I Married an Apple Mac
My husband is a geek. Not a nerd. He is a geek, but a cool one. One of those sexy geeks who you want to pop round and clean your hard drive, not one of the nerds that you look at and wonder if they are the inspiration for The 40 Year Old Virgin.
I hold my hands up and admit, that I knew he was a geek when we met him. It was half the reason I fell in love with him in the first place.
I was, however, a little young and naïve. I did not realise that if you fall in love with a young hot geek, their tendencies and obsessions grow over time. My husband is ambitious and driven, but this means he is also a workaholic. Which, when we first met was ok, because iPods had only just been released and iPhones were new.
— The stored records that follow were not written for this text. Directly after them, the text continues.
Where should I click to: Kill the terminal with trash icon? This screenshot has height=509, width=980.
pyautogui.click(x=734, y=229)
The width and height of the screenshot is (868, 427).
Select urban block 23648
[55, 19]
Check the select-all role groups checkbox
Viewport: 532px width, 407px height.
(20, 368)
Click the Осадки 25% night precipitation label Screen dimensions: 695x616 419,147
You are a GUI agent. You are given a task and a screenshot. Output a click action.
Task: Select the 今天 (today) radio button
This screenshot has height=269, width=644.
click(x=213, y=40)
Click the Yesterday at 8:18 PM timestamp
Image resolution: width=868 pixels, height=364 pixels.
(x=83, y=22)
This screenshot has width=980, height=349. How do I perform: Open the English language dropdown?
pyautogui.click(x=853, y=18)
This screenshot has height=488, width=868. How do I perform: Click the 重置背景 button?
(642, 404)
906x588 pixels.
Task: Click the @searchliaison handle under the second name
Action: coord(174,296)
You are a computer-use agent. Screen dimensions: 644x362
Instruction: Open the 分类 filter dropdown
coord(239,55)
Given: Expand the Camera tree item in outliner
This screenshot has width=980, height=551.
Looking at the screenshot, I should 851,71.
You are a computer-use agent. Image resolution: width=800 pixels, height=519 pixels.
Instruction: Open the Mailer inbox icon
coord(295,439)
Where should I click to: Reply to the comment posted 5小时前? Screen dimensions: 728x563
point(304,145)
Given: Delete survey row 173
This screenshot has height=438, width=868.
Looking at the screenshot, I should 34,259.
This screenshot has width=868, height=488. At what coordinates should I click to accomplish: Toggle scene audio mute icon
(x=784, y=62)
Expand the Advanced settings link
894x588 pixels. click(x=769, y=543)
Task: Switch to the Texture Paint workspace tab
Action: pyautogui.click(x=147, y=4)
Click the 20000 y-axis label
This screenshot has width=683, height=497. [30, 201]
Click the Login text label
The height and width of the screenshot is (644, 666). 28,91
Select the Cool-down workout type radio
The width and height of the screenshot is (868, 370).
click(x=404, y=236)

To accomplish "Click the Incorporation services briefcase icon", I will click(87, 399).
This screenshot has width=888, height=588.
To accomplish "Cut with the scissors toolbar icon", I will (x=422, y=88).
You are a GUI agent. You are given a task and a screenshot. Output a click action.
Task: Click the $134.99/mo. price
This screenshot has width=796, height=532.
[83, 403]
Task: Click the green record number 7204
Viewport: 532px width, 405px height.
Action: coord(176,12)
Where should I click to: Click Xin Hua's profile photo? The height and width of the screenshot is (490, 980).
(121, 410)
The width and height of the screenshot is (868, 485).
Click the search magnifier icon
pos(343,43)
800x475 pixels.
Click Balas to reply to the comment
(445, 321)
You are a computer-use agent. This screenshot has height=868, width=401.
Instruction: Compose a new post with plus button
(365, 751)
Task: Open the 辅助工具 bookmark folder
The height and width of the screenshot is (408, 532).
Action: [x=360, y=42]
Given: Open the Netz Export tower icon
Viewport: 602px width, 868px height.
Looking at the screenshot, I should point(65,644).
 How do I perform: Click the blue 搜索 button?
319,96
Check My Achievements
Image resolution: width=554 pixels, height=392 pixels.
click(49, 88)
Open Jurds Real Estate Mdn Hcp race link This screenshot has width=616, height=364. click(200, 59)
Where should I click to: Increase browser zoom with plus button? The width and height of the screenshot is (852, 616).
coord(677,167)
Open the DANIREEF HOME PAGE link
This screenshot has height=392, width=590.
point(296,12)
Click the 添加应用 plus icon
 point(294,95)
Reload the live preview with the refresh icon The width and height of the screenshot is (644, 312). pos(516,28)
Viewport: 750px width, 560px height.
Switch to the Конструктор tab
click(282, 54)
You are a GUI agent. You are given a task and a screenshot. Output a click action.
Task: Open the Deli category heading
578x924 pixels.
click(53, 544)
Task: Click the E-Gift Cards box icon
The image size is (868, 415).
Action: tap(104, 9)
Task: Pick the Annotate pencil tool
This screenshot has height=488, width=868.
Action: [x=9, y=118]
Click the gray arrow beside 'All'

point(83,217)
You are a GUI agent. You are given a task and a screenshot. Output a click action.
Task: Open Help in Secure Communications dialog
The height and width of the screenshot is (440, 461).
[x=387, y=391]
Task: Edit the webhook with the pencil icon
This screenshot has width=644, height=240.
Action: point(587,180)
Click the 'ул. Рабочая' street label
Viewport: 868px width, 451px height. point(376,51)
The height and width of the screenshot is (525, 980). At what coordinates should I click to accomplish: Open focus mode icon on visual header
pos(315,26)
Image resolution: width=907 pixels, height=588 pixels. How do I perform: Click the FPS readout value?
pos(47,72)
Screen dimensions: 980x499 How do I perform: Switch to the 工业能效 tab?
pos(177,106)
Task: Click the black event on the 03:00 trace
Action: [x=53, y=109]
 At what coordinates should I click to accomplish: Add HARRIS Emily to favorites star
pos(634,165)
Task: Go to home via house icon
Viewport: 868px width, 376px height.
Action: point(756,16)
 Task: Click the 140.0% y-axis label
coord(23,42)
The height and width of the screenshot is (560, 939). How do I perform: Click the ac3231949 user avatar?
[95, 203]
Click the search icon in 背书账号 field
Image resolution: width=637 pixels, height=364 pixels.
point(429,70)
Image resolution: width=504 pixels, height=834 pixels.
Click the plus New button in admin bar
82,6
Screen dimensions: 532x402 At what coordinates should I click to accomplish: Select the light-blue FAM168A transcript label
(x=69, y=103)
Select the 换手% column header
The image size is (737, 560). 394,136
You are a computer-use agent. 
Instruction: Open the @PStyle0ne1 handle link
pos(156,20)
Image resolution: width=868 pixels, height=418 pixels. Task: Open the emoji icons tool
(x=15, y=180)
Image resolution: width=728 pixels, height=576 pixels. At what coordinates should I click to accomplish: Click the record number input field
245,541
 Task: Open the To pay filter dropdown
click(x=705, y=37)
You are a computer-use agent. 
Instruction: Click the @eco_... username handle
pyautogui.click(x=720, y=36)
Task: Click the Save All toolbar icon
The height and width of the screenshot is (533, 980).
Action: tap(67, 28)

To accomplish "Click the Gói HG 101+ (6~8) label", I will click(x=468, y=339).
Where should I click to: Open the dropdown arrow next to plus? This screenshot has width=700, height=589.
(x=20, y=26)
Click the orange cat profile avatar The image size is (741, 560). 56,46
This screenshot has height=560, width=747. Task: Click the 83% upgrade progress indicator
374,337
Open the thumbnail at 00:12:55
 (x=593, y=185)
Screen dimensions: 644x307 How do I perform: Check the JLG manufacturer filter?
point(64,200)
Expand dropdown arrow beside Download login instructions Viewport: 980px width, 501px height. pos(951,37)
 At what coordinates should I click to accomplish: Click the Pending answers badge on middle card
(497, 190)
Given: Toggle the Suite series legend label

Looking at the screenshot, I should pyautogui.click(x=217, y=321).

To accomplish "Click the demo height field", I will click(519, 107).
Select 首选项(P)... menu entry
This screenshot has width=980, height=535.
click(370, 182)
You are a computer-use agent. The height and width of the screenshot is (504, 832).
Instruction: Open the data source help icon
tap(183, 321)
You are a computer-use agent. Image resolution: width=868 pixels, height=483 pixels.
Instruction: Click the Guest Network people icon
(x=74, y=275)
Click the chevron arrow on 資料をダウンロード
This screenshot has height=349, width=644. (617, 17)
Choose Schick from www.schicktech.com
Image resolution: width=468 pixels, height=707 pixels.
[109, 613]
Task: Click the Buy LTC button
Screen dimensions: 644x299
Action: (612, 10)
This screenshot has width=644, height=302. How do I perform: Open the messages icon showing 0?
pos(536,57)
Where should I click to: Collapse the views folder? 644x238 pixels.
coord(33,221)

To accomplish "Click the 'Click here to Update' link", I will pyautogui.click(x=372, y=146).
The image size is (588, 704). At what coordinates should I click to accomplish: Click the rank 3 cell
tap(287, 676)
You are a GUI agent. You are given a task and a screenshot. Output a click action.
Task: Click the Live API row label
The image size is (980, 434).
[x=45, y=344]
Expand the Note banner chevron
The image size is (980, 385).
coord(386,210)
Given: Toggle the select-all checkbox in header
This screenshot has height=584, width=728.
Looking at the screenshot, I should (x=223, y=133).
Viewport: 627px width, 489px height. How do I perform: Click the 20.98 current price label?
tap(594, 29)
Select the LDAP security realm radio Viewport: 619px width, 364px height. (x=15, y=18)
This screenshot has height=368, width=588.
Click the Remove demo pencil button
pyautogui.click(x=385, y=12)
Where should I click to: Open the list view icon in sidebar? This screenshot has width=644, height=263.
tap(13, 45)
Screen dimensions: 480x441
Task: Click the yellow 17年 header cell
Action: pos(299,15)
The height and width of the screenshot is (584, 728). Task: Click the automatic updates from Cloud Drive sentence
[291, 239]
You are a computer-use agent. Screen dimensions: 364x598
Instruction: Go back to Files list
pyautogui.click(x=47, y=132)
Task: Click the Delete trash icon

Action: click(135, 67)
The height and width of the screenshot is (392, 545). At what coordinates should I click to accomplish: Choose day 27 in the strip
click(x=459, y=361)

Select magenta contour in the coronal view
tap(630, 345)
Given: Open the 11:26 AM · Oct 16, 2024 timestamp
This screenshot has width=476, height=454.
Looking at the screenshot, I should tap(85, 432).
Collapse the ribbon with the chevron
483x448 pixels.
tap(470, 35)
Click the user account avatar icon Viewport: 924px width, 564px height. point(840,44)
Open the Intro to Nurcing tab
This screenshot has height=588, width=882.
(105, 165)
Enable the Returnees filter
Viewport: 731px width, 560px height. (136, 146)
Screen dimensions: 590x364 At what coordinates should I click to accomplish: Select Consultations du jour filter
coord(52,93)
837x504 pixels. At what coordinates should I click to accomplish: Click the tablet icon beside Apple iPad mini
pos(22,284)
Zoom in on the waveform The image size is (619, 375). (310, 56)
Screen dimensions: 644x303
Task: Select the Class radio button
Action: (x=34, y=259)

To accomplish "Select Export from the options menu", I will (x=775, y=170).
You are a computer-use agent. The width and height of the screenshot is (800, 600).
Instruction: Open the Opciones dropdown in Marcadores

So technology was not ‘smart’ yet, at least not as smart as it is now.
We worked together, that is how we met. He worked hard in the office (which was very sexy to watch) and when we got home we would work on things together… But back then, emails did not ping every 30 seconds and you were not reachable at all hours of the morning.
As time moved on I began to realise that I was slowly losing my husband to another love. He spent less and less time talking to me, and more and more time with his shiny new gadgets. His old bulky contraptions were replaced with sleek, sexy, younger models. His phone was replaced with the shiny all-knowing smarter versions and I couldn’t help but feel like maybe I was being replaced with a younger model. I was being ‘Widowed by Steve Jobs’.
We soon had two children to think about and whilst I was on the couch feeding the newborn, or bathing or changing them, my husband would spend his time caressing the keys of his younger model. Conversations became stunted and monosyllabic as he threw himself into work at all hours of the day. The ease of technology and the ability to now contact people a million different ways meant that sleep was interrupted by the wolf whistles and cat calls from his smarter devices. Getting his attention was becoming harder.
One day I turned to him and said, “I am no longer sure who I am married to, a man or an Apple logo – because honestly, I see the Apple logo more than I see your face.”
It was a sharp move. Shocking really. It made him think.
From then on, each time he opened the lid on his laptop I would say, “well hello again bright shiny apple – have you seen my husband?”
It didn’t take long for him to realise how serious the situation had become. I started taking note of how many hours a day he would spend attached to one of his gadgets, how many hours he was missing out on playing with our children and spending quality time with his wife. He quickly realised that life had indeed been passing him by.
His work did not help. With smarter technology, and smart phones and laptops in households now being commonplace, it meant that his bosses felt justified contacting him at all hours. But that does not make it right. A relationship survives if you have a good work/life balance, and allowing technology to become the third person in your marriage is the quickest way to destroy it.
My husband still works incredibly hard, and sometimes even very long hours, but most nights he now comes to bed without his phone or his laptop. Sleep, after all, should not be interrupted. Those emails and messages can wait a few hours while you rest. Family time is now family time again and Steve Jobs no longer feels like the ‘Camilla’ in our marriage.
I was widowed by Apple for far longer than I should have been, but my God am I grateful that my husband has been resurrected. Of course, I am not naïve enough to believe this will always be the case, and my husband may need reminding again in a few months when bad habits creep back in. But for now… today… I have fallen back in love with my handsome geek of a husband and enjoy seeing his gorgeous eyes looking at me rather that staring at the screen emblazoned with an Apple logo.